I have tried to make my own little mark in this world. My career as a Medical Educator and Clinician in Gastroenterology (see www.gastroindia.net) and my flirtations with Health Promotion, especially amongst school children (see www.hope.org.in) are shown elsewhere.This blog contains my attempts at creative writing, most being write-ups for Health Adda column of HT City of Hindustan Times (also see www.healthaddaindia.blogspot.com) as well as a few others, and some reflections and thoughts that have struck me from time to time on my life journey.Please leave your footprint on this blog with your comment.


Sunday, December 22, 2013

What Money Cannot Buy

Affluence sometimes serves as a double edged sword, getting you and your loved one access to high quality medical care in 5-starred hospitals, but at times buying you heaps of misery and suffering as well.

Mr Gupta’s 40 year old son, who looks after the family’s thriving businessis unable to come to terms that his father cannot be saved despite any amount that he is ready to spend.

Mr VK Gupta (name changed), 87 had ben diagnosed with liver cirrhosis and has been ailing since then with weakness and swelling of his feet and abdomen. Last month he had slipped into liver coma and respiartory failure. The affluent business family, wanting the best treatment for their father, had air-lifted him to a very modern ICU in a posh tertiary care hospital in the capital for care.

My encounter with the family was during ICU rounds.
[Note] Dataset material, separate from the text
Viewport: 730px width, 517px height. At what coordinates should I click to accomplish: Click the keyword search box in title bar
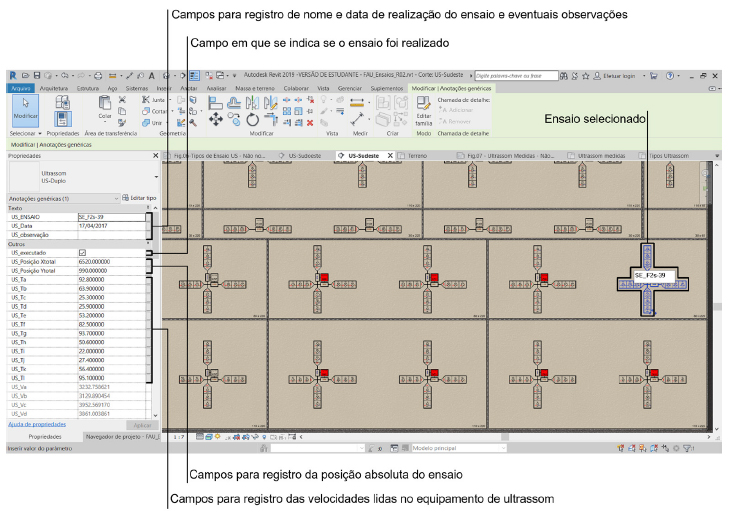pyautogui.click(x=512, y=75)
While an excellent team of doctors took as good care of him at par with the best hospitals of the world, he continued to sink. They monitored his his blood counts, creatinine, electrolytes, albumin, ventilator pararmeters, urine output, pro-calcitonin levels, SOFA scores and so on but he reamined ventilator dependent and unresponsive. An equally excellent team of young nurses performed 290 nursing tasks every day for him – from cleaning his back and airways, checking his IV lines and catheters, ensuring the right kind and amount of tube feed went into his body, provided eye and mouth toilet and an endless list of things that kept him technically alive with his heart still beating although hooked on to machines and tubes. It had cost the family Rs 50,000 every day for a month, but they were prepared to go on as long as required.
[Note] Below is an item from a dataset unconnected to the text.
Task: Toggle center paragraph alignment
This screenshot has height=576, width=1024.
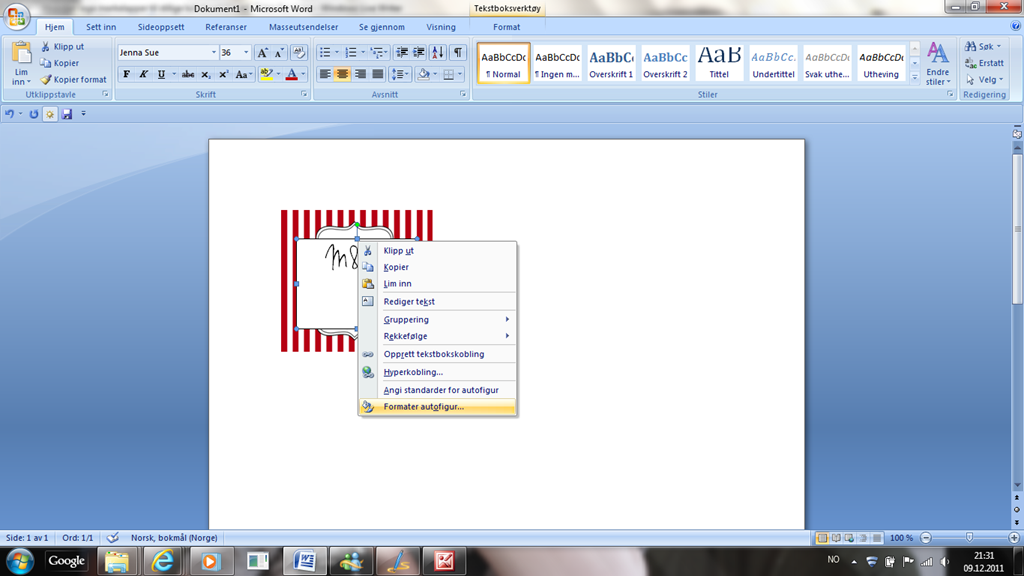Action: 342,75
During my daily ritual of counseling I learnt that they had spent around Rs 20 lac already.  What was frustration to the family however was that the money was not getting their father anywhere near cure. They were prepared to spend another Rs 50 lac for a liver transplant if only the doctors would try!

They found it difficult to accept that their father was too old to undergo a major surgery at 87, and that how, for the 1st time in this condition was too frail to even give it a try. For the 1st time in their lives, they were confronted with a situation where money in any amount seemed to prove inadequate to solve their problem.
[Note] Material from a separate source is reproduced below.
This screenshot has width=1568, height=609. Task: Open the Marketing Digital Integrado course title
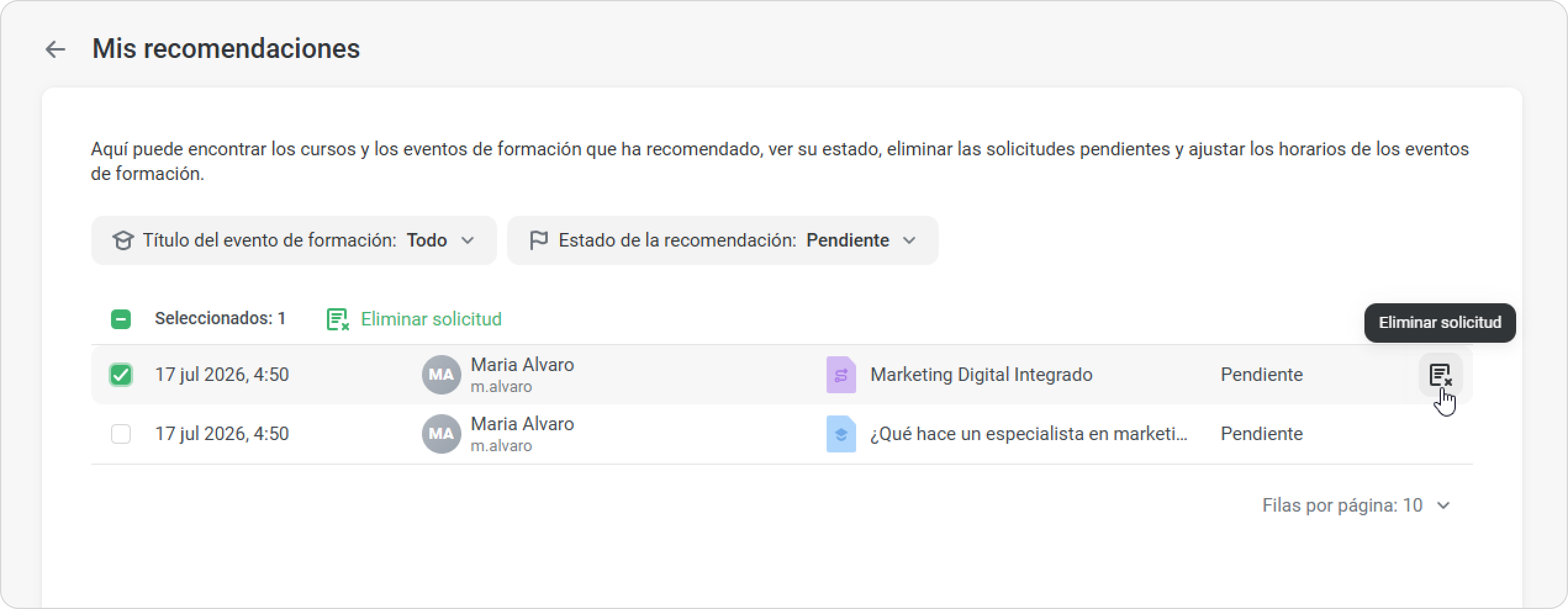click(x=981, y=375)
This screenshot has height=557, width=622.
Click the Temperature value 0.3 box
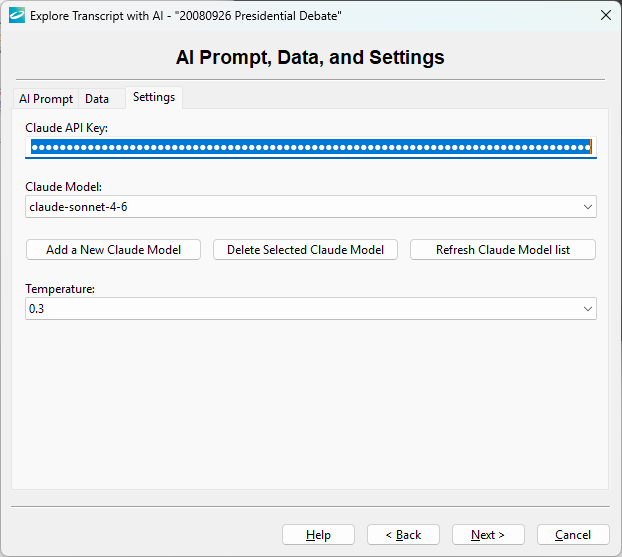[x=300, y=309]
Mr Gupta had started his business 50 years ago that had brought him and the family to prosperity. The thought that they could shying away from any expense his treatment required, filled them with guilt.

While the old man’s soul seemed locked for weeks in an old, frail, diseased body, perhaps aspiring for release, the family’s wealth ensured that his pain was indefinitely prolonged.

I thought of all the poor villagers around Mohanlalganj who came to government hospitals, had much less means but more clarity of thinking to accept the inevitable.

As published in HT City ( Hindustan Times) dated 5th August, 2012.